◆ **WORK REQUEST**:
Only an exact copy of the listing below will do.

◆ **EXERCISE MATERIAL**:
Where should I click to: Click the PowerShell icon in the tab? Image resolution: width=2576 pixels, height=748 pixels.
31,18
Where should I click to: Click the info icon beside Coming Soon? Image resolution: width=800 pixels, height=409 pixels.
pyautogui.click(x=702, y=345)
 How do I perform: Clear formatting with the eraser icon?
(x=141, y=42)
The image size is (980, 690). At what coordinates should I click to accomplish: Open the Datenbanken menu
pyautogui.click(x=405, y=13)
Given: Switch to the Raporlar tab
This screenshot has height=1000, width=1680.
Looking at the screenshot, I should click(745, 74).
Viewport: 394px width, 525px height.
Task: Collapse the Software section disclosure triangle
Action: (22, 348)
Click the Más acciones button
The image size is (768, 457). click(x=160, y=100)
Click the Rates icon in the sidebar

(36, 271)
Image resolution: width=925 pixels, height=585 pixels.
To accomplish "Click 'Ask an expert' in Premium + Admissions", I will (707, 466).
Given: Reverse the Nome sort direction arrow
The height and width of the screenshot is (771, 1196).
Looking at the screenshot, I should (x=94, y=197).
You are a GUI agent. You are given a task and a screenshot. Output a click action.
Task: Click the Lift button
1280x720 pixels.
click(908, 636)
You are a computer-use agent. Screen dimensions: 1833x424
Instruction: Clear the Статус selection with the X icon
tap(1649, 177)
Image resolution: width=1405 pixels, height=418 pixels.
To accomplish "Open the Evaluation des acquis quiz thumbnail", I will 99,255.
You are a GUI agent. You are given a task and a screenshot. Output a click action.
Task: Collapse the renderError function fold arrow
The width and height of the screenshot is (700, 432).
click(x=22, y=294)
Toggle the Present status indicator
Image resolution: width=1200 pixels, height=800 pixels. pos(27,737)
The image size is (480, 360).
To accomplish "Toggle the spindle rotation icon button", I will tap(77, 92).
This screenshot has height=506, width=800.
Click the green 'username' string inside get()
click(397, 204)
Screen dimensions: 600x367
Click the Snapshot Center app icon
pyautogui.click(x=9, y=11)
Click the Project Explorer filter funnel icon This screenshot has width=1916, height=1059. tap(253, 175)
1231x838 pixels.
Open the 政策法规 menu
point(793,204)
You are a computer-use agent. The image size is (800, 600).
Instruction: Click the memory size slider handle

◆ **SOLUTION FOR THIS EXERCISE**:
Where should I click to: Click the PowerShell icon in the tab? Image resolution: width=2576 pixels, height=748 pixels.
31,18
Where should I click to: Click the info icon beside Coming Soon? Image resolution: width=800 pixels, height=409 pixels.
pyautogui.click(x=702, y=345)
 How do I perform: Clear formatting with the eraser icon?
(x=141, y=42)
The image size is (980, 690). At what coordinates should I click to accomplish: Open the Datenbanken menu
pyautogui.click(x=405, y=13)
Given: Switch to the Raporlar tab
This screenshot has height=1000, width=1680.
Looking at the screenshot, I should click(745, 74).
Viewport: 394px width, 525px height.
Task: Collapse the Software section disclosure triangle
Action: (22, 348)
Click the Más acciones button
The image size is (768, 457). click(x=160, y=100)
Click the Rates icon in the sidebar

(36, 271)
Image resolution: width=925 pixels, height=585 pixels.
To accomplish "Click 'Ask an expert' in Premium + Admissions", I will (707, 466).
Given: Reverse the Nome sort direction arrow
The height and width of the screenshot is (771, 1196).
Looking at the screenshot, I should (x=94, y=197).
You are a GUI agent. You are given a task and a screenshot. Output a click action.
Task: Click the Lift button
1280x720 pixels.
click(908, 636)
You are a computer-use agent. Screen dimensions: 1833x424
Instruction: Clear the Статус selection with the X icon
tap(1649, 177)
Image resolution: width=1405 pixels, height=418 pixels.
To accomplish "Open the Evaluation des acquis quiz thumbnail", I will 99,255.
You are a GUI agent. You are given a task and a screenshot. Output a click action.
Task: Collapse the renderError function fold arrow
The width and height of the screenshot is (700, 432).
click(x=22, y=294)
Toggle the Present status indicator
Image resolution: width=1200 pixels, height=800 pixels. pos(27,737)
The image size is (480, 360).
To accomplish "Toggle the spindle rotation icon button", I will tap(77, 92).
This screenshot has height=506, width=800.
Click the green 'username' string inside get()
click(397, 204)
Screen dimensions: 600x367
Click the Snapshot Center app icon
pyautogui.click(x=9, y=11)
Click the Project Explorer filter funnel icon This screenshot has width=1916, height=1059. tap(253, 175)
1231x838 pixels.
Open the 政策法规 menu
point(793,204)
You are a computer-use agent. The image size is (800, 600).
Instruction: Click the memory size slider handle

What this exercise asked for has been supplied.